Lease for New Executive Offices and Warehouse Facilities.
On February 12, 1996, the Company entered into a Lease Agreement with
RNM Lakeville, L.P., as landlord, for premises 1694-1736 Corporate Circle,
Petaluma, California, at which the Company's executive offices and warehouse
facilities will be relocated to. The premises are comprised of an entire
self-contained building of tilt-up concrete construction, fully sprinklered
located in an established business park consisting of approximately 52,000
square feet, of which approximately 6,700 square feet is first floor office
space and approximately 45,300 square feet is warehouse space.

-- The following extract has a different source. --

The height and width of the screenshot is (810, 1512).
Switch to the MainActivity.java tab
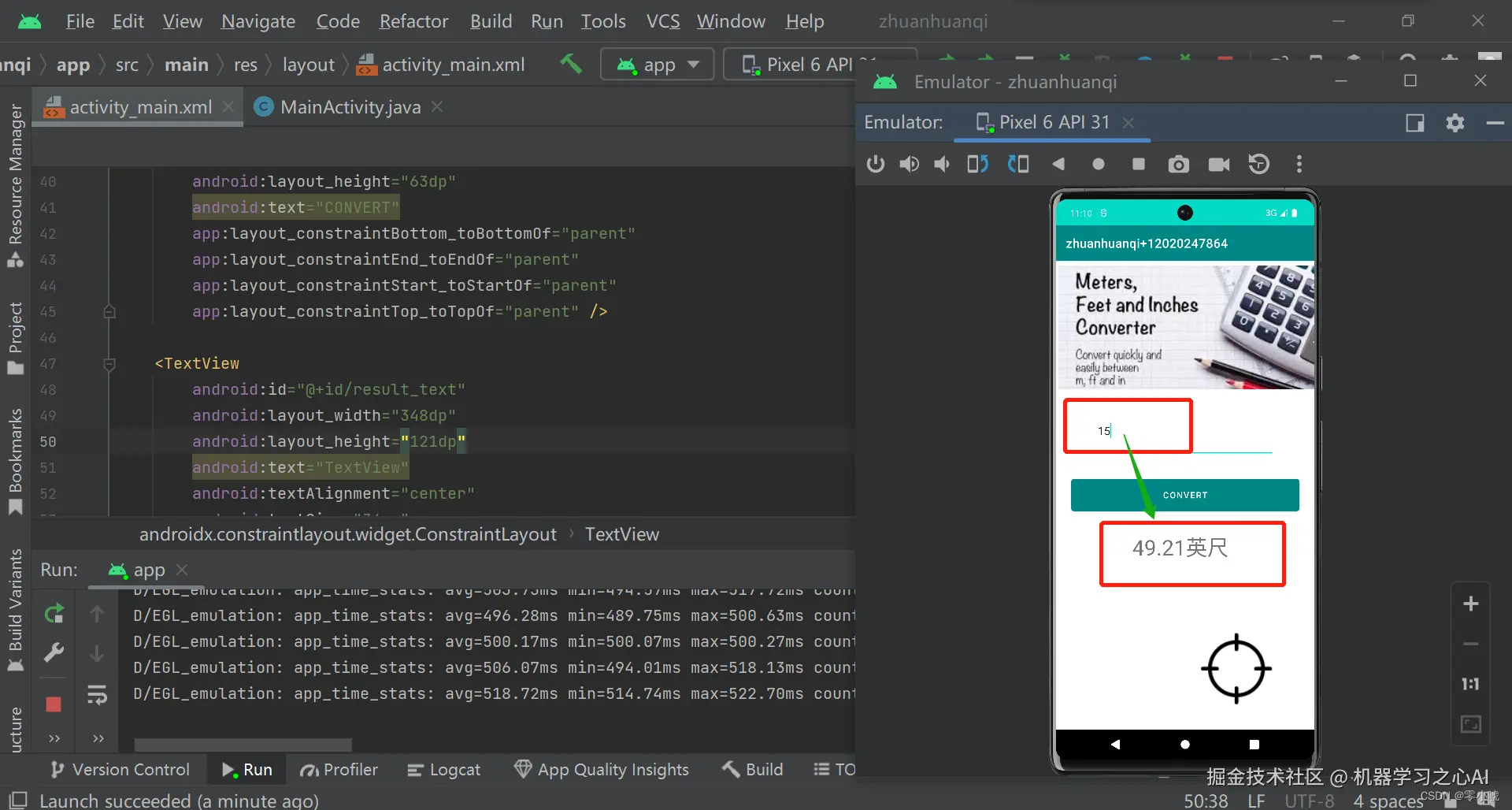click(x=350, y=107)
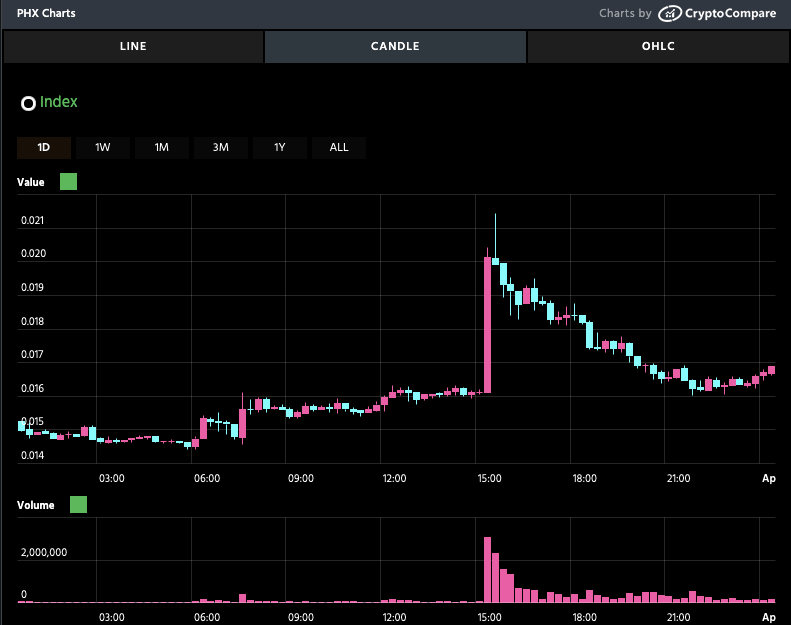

Commencing the
fourth year of the lease term, the Company will occupy an additional 22,000
square feet which will then comprise the entire building. The leased premises
are being newly constructed for occupation by the Company. The lease is for a
term of 10 years commencing with the date when construction of the premises has
been substantially completed, which is estimated to be May 1, 1996, and may be
extended pursuant to three extension options for one period of 2 years and two
successive periods of 5 years each. The lease is on a "triple net basis"
pursuant to which the Company is to pay a monthly rent of $26,486 per month
during the first year of the lease term, $28,045 per month for the second and
third years of the lease term, $31,161 per month for the portion of the fourth
year of the lease term until the balance of the entire building is occupied, and
$45,677 per month for the remainder of the fourth year of the lease term through
the sixth year of the lease term, and $50,244 per month for the seventh through
tenth years of the lease term. In addition to the monthly rent provided, the
Company is to pay, as additional rent, all taxes, insurance premiums,
maintenance and repair costs relating to the Company's use and occupancy of the
premises.
All costs of construction are to be borne by the landlord, including
the cost of Tenant Improvements, as defined under the lease and for which the
Company is to pay to the landlord the sum of $137,500. In addition to the rent
and additional rent, the Company is to pay for all utilities associated with its
occupancy of the premises and any cost of structural repairs which does not
exceed $5,000, as well as the cost of maintenance and upkeep of the leased
property.
In connection with the lease of the premises, the Company is to be
released from all obligations under the lease for its currently occupied
business premises located at 1129 North McDowell Boulevard, Petaluma, California
under a lease agreement with a scheduled termination date of March 31, 1999.
The newly constructed facility, which will ultimately consist of
approximately 75,000 square feet, is deemed to be adequate and sufficient for
the Company's present and anticipated future needs.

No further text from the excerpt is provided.